**TASK DESCRIPTION:** Copy out the items verbatim, from the line with "Where should I click to: Click the $59,298" through the line with "pyautogui.click(x=530, y=179)", including both of those lines.

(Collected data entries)

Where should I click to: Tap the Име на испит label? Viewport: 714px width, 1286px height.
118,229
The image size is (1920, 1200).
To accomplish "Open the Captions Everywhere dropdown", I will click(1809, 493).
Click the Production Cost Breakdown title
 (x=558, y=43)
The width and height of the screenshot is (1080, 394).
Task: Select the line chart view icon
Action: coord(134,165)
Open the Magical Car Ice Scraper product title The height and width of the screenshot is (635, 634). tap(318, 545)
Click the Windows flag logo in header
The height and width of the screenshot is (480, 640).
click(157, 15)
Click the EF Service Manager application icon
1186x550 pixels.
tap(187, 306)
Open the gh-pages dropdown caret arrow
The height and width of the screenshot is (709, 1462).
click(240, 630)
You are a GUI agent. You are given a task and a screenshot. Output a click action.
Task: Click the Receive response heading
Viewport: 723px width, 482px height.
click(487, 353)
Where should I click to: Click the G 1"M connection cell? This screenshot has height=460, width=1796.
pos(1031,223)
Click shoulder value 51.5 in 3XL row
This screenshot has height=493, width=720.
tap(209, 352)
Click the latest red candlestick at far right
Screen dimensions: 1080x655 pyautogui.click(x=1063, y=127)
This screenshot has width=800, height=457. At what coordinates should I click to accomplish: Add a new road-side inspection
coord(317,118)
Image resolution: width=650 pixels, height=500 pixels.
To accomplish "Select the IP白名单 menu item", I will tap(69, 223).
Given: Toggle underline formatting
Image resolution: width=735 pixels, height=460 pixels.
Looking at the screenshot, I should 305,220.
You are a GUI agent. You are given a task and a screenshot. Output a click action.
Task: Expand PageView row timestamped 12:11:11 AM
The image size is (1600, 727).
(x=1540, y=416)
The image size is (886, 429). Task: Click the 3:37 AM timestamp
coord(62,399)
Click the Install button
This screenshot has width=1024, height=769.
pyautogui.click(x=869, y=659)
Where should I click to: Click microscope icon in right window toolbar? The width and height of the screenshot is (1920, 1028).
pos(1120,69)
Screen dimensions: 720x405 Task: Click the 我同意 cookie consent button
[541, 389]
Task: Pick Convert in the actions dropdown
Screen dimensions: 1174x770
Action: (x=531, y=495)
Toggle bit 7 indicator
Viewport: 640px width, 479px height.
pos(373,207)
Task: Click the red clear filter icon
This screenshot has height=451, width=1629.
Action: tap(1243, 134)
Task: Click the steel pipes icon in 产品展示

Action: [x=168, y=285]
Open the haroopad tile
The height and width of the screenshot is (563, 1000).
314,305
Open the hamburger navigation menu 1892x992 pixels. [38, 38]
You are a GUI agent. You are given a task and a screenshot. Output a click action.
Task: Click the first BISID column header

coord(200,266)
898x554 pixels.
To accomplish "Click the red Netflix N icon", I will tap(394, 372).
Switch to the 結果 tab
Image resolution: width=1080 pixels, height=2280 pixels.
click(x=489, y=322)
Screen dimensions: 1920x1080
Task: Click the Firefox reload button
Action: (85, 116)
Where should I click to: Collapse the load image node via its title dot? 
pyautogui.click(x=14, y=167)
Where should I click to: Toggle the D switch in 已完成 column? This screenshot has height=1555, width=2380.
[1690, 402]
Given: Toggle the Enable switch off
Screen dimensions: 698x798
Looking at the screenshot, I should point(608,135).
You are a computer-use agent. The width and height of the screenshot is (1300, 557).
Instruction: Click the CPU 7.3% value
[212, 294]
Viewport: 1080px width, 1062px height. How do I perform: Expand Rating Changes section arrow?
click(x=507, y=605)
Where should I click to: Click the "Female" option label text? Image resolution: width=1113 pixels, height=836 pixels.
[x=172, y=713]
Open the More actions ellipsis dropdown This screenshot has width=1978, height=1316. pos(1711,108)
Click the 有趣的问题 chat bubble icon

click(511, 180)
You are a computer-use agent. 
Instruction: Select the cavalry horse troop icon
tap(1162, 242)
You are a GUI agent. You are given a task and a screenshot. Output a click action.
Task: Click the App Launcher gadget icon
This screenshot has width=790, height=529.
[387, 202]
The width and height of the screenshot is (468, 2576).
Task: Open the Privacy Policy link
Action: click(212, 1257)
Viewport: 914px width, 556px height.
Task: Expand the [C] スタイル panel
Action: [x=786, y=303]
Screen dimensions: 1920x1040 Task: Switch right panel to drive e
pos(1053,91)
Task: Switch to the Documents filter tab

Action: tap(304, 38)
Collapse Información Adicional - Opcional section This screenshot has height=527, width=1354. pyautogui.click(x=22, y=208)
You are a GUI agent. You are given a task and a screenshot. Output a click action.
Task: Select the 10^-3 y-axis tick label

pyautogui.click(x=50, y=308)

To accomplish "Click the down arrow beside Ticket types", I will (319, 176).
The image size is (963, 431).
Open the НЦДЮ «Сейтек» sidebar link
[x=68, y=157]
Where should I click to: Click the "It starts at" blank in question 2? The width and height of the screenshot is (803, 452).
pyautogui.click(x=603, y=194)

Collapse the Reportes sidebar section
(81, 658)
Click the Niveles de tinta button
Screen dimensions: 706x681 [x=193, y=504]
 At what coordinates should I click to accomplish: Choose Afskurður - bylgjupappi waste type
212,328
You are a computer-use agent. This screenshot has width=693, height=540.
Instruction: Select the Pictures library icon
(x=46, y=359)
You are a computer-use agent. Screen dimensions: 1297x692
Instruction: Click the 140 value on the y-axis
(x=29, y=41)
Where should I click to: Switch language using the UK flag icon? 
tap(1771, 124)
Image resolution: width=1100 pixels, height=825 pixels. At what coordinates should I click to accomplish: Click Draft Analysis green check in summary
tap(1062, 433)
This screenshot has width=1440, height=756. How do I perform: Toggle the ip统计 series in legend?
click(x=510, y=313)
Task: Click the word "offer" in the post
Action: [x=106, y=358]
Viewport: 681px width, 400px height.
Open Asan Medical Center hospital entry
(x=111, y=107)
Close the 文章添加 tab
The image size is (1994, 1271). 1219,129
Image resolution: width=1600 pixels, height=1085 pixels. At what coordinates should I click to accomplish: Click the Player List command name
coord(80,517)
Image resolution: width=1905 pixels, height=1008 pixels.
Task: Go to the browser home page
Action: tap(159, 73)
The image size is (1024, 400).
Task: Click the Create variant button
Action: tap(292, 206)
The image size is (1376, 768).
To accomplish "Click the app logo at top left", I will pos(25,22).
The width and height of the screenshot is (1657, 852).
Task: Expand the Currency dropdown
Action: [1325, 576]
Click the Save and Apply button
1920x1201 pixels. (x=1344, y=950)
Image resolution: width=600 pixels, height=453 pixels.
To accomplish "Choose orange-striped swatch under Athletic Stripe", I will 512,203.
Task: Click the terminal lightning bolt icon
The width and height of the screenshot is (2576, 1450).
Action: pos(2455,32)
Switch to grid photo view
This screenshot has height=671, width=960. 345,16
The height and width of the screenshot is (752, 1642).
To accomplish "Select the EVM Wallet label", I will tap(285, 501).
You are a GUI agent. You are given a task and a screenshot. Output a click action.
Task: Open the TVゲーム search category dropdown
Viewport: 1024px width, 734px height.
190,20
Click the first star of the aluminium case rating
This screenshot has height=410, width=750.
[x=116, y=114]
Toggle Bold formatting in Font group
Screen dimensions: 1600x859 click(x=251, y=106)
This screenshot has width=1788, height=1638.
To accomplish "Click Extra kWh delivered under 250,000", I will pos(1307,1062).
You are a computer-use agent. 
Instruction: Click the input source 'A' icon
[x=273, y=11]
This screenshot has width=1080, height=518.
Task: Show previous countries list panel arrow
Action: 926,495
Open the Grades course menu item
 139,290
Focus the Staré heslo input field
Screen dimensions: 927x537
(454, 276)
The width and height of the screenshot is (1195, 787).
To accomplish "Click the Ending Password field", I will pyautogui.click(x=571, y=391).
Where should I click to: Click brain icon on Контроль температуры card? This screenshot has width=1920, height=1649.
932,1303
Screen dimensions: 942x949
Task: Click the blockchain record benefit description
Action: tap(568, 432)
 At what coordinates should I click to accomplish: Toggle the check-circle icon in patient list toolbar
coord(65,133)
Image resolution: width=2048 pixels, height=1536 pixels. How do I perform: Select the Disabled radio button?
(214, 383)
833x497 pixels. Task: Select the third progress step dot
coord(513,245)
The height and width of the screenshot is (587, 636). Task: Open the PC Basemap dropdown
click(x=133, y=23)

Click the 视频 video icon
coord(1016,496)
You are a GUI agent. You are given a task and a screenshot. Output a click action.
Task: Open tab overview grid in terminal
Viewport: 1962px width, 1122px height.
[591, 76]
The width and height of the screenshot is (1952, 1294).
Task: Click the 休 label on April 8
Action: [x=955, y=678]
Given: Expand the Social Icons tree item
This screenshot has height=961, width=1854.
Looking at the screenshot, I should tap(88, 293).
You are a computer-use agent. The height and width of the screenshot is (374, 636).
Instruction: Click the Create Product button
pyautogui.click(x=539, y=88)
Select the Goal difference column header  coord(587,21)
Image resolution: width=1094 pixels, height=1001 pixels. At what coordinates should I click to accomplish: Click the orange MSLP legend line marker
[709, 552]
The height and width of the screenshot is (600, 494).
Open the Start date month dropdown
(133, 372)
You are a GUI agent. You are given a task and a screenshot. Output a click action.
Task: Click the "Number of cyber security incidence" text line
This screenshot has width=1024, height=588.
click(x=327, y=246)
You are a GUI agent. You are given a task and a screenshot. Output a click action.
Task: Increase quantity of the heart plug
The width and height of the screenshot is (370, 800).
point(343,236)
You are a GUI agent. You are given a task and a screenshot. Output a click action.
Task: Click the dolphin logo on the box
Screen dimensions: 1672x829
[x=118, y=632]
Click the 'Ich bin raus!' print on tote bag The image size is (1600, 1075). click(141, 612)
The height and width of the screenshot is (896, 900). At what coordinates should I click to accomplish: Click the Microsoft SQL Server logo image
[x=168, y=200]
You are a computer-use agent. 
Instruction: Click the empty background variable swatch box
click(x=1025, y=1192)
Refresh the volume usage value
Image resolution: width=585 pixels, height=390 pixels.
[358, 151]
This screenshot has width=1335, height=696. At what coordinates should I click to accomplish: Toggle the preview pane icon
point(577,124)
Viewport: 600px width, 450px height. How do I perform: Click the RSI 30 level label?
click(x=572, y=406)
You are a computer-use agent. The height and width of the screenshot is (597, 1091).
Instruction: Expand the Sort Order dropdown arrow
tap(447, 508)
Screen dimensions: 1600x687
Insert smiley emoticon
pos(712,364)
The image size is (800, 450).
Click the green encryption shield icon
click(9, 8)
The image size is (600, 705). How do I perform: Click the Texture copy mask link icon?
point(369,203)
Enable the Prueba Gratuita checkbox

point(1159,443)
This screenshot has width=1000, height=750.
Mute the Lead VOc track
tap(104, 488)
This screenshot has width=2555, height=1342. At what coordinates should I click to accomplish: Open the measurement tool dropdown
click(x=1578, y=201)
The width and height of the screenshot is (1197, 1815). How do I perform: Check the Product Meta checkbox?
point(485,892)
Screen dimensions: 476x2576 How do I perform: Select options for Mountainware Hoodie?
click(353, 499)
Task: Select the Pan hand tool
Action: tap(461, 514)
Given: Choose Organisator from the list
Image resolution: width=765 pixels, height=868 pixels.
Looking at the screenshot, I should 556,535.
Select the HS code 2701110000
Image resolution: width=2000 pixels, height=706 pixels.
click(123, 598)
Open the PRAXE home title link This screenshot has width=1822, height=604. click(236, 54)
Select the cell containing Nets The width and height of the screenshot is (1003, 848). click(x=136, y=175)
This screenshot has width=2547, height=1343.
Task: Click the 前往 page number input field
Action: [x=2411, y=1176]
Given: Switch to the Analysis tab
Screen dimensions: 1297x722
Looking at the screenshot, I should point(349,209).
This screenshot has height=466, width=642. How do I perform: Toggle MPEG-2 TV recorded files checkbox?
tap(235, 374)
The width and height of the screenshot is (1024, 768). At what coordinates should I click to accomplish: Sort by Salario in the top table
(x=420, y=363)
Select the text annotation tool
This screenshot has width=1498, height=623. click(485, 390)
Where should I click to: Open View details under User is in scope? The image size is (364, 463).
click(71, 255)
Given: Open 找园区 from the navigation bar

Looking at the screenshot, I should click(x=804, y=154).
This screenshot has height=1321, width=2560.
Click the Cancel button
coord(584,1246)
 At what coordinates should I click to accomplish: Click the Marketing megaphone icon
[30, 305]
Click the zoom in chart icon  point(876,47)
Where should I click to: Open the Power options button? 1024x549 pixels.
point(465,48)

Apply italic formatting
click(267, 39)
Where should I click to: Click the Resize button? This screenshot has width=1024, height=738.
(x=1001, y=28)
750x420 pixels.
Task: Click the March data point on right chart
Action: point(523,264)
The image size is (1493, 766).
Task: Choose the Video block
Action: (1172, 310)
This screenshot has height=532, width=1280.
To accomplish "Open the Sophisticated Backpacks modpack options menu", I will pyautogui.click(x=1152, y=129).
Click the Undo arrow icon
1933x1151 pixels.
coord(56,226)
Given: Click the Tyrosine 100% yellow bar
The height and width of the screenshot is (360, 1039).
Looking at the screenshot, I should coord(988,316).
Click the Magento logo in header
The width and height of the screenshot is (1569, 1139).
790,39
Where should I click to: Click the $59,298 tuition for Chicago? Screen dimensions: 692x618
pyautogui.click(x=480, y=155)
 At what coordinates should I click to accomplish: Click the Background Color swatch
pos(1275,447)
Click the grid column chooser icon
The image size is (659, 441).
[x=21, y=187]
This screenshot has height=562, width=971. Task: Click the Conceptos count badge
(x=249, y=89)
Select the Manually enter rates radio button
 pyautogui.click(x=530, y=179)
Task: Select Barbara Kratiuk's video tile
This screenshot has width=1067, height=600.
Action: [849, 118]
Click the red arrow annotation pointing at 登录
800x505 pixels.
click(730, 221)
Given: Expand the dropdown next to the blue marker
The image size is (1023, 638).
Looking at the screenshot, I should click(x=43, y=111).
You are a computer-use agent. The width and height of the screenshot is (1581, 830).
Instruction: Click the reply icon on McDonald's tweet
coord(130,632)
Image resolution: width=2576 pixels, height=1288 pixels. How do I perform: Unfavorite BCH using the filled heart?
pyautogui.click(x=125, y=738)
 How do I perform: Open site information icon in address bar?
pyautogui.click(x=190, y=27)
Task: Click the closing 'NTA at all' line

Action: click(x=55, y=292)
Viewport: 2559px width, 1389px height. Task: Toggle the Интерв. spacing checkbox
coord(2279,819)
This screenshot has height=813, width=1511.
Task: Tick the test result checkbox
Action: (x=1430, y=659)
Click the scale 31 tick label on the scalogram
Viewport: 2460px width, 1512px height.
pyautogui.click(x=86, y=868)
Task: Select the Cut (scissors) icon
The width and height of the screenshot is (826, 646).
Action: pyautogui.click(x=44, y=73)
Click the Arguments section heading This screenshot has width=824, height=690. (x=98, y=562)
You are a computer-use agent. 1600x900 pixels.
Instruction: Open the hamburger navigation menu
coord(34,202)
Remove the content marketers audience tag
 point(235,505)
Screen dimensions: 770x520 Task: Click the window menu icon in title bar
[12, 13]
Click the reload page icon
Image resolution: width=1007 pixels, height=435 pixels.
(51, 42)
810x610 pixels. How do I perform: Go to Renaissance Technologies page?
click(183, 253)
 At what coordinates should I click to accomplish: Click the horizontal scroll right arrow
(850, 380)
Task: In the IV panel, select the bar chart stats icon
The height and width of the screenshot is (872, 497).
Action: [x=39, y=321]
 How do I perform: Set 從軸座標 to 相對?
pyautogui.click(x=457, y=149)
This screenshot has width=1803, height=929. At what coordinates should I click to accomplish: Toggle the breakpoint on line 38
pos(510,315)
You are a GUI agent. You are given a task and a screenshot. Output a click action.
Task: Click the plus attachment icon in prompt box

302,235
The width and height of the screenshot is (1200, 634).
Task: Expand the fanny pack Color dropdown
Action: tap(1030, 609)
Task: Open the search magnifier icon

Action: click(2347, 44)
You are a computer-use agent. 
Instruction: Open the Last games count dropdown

**WRITTEN RESPONSE:**
Where should I click to: Click the $59,298 tuition for Chicago? Screen dimensions: 692x618
pyautogui.click(x=480, y=155)
 At what coordinates should I click to accomplish: Click the Background Color swatch
pos(1275,447)
Click the grid column chooser icon
The image size is (659, 441).
[x=21, y=187]
This screenshot has height=562, width=971. Task: Click the Conceptos count badge
(x=249, y=89)
Select the Manually enter rates radio button
 pyautogui.click(x=530, y=179)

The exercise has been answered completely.